Em relação à família mais próxima, Tarek tem uma irmã na Jordânia, os outros irmãos estão a estudar na Turquia e o pai conseguiu um trabalho numa clínica síria, também na Turquia, como médico.
No entanto, há quem não consiga o que o pai de Tarek alcançou e essa é uma das motivações para tentar a sorte na Europa: «as pessoas perderam tudo. Na Síria não têm casa, na Turquia não têm dinheiro, nem trabalho. As pessoas não têm nada a perder, assumem o risco e vão».
Ainda assim, caso Tarek não tivesse conseguido a oportunidade de estudar em Portugal, esse é um cenário que não coloca: «eu acho que não faria algo assim. Apanhar o barco até à Grécia, depois andar durante dias para chegar à Alemanha… Isso não é para mim, não sinto que fosse capaz de o fazer».
Sobre o futuro, Tarek tem um desejo: regressar ao país onde nasceu e viveu antes de a guerra começar, um país bem diferente daquele que deixou em 2012. «Tudo mudou. A guerra começou e as pessoas começaram a ficar agressivas, com combates entre o governo e gente comum. Não digo que seja uma guerra civil, porque não é bem isso, era o governo contra as pessoas, na rua. Havia pessoas com armas a matar outras sem armas, só porque elas gritavam que não queriam corrupção… eu vi isto», lembra.

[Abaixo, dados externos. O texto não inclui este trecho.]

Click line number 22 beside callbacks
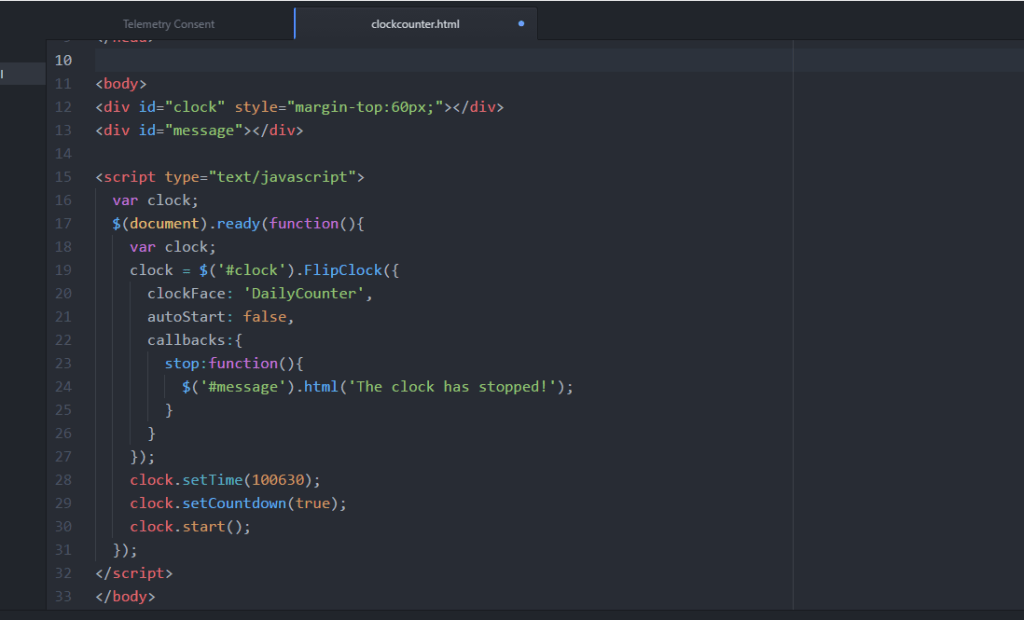Viewport: 1024px width, 620px height. tap(63, 340)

A «vida boa» que tinha, desapareceu. «Na minha escola, começaram a convencer os estudantes a alistar-se no exército, havia combates na rua e não podíamos sair, não havia eletricidade, havia muita pressão».

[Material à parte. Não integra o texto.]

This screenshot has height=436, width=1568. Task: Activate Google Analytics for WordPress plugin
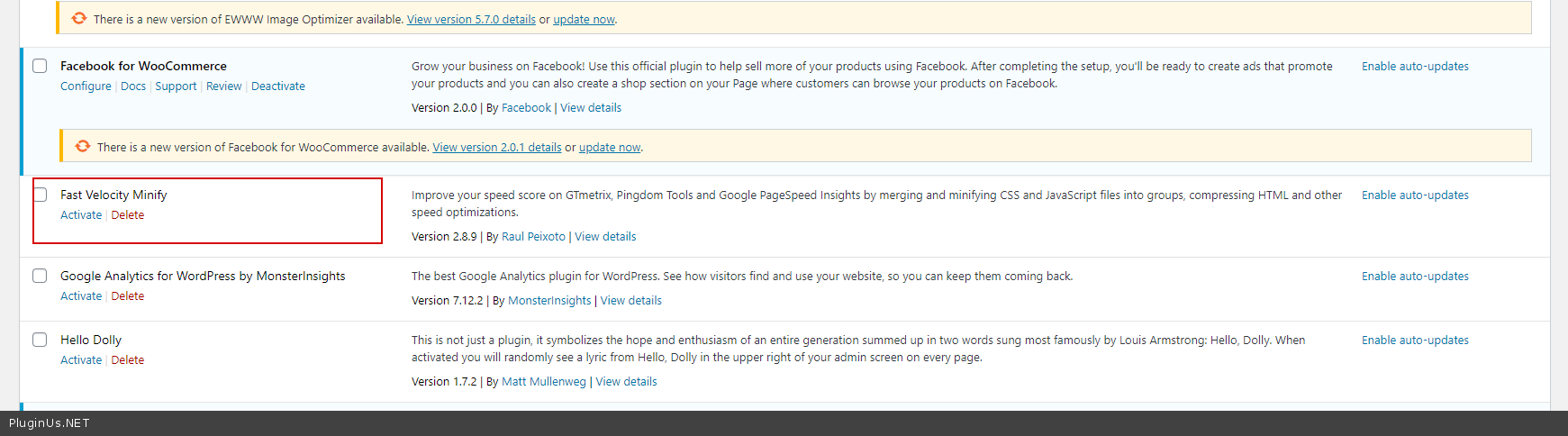pyautogui.click(x=81, y=296)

O auto-denominado Estado Islâmico chegou depois da saída de Tarek da Síria, também por isso, o jovem não sabe como irá encontrar a cidade que deixou, caso possa voltar. «Durante o tempo em que lá estive, a minha cidade não mudou muito, não houve bombardeamentos, apenas tiros, mas depois não sei. Sei que à volta da minha cidade houve muita destruição».
Por isso, quando terminar o curso, Tarek gostava de voltar para ajudar a reconstruir o país que conheceu antes de 2011. «A Síria está em guerra há quatro anos, está tudo destruído, gostava de regressar para ajudar as pessoas».
No entanto, este é um cenário que coloca apenas se a guerra que o levou a alterar os planos tiver um fim. «Se o meu país estiver bom e puder trabalhar lá… Se não, posso trabalhar em Portugal e dar algo de bom aos portugueses. Se vocês me dão coisas boas, acho que devo retribuir», concluiu.